Friday, October 06, 2006

 

Flashback fragment (sorry, no pics)

September 13:


I’m writing from a motel in Medford, Oregon, after spending two days in Eureka. Well, two nights and one day in Eureka.

We finally left Paradise on Monday, Sept. 11. Packing the car for the trip was both easier and more difficult than we thought. It took the whole day Sunday, yes, but we wound up with a sliver of rear window visible in the mirror—a lot more than I expected. It was dark when we finished packing, though, so we slept the night at home before leaving.

As we were driving out of Paradise Monday afternoon, Val said, “This is the last time for a long time we’ll be driving down the Skyway.” I realized it was true as I looked out the window at the excavators making a mess of the formerly wooded stretch of land west of Neal Road. I’m wondering how long it will take the quilting stores that invariably set up shop in these places to go belly up.

***

We drove to Redding and took Highway 299 to Arcata. This was the same road we tried to drive at the end of July for a camping trip. That time we were turned back at Weaverville by an immense wildfire, forced to divert to the intestine-like (and intestinal) nightmare that is Highway 36.
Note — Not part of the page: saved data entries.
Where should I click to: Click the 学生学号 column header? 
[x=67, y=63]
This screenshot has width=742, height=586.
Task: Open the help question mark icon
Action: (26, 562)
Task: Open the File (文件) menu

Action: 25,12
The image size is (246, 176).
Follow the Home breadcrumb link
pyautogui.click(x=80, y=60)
This time the road was open and we passed through without incident, though smoke hung heavy in the air and the still-high sun was a dull red disc. Highway 299 curves through a river canyon, and as we rounded one downhill curve toward the bottom, we were confronted with a face of sheer, jagged rock blackened by the blaze. We had plenty of time to admire its dissonant majesty as we followed the Forest Service fire truck down. At the bottom of the canyon we found all the fire camps, dwelling places for the firefighters who extinguished the wildfire. There was still plenty of activity, many tent villages and trucks. It reminded me of the week I spent during one childhood summer at a fire camp when my father was working as a dispatcher. The details are hazy, but I remember there was a “Creek” in the name of the settlement (Brush Creek, maybe?), and I remember staying at a pleasant house belonging to a local family. I can remember sitting on a swing in the backyard near the dense treeline, eating Reese’s Pieces for perhaps the first time in my life.
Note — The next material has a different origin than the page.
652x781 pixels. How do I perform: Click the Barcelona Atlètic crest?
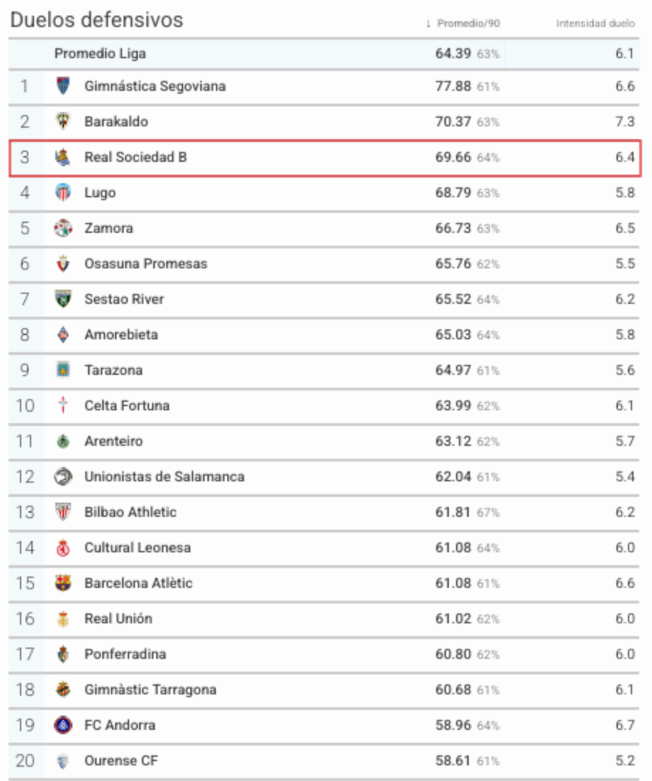(63, 583)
So much time has passed since I was sitting on that swing. I remember hanging out at the camp during lunch, watching the grimy firefighters come in for their picnic sandwiches and sodas, thinking, I can be one of them someday. Back then I think part of me felt a career with the Forest Service was inevitable. I had a blood tie to these environments. At some point, though, I turned nerd.

Driving down the road Monday, watching the rows of dome tents whiz past my window, I thought about being a firefighter: where you have to train for it, how you get hired, and what the age limit is. I thought about my chances of ever doing what I had anticipated as a child. I don’t think they’re spectacularly good.

I could still do it, I’m sure. I’m smart enough to learn, and my body is intact (if untrained). But I’d have to crave it enough to focus, and that’s hard. I just read The Orchid Thief, by Susan Orlean, which is a book just as much about wanting to feel passionately about something as it is about pretty flowers. I recognize Orlean’s longing, and kindle a small fear of forever being a dilettante.

But while I think about the satisfaction that might come from mastering a certain field and satisfying the child who dreamed about donning the yellow Nomex suit someday, I also think about sacrificing my potential to do other things.

It’s an ironic stasis I’ve created around myself. I’m too scared of wasting my life on any one thing to actually do anything, so by default I’m wasting my life.

We finally got to Eureka after 8 p.m. Val said her friend recommended a Chinese restaurant along Highway 101, just as we drove past the parking lot. Though I had only been driving for five hours (and certainly would drive more in coming days), I felt fatigued and afraid of a long, fruitless search for an appealing-looking restaurant. I turned the car around—a left turn and then another left onto the divided northbound lanes of 101—and headed back, only to find there were no left turns for miles. Silently we drove toward Arcata, waiting for any kind of opportunity.

Ten minutes later, we were at the restaurant. It was cold outside. I was tired, keenly aware of the fact that my most important worldly belongings were packed in a compact car in a strange town. We walked in, sat down, and ordered some very disappointing Chinese food. Mongolian beef is supposed to be spicy. And completely cooked.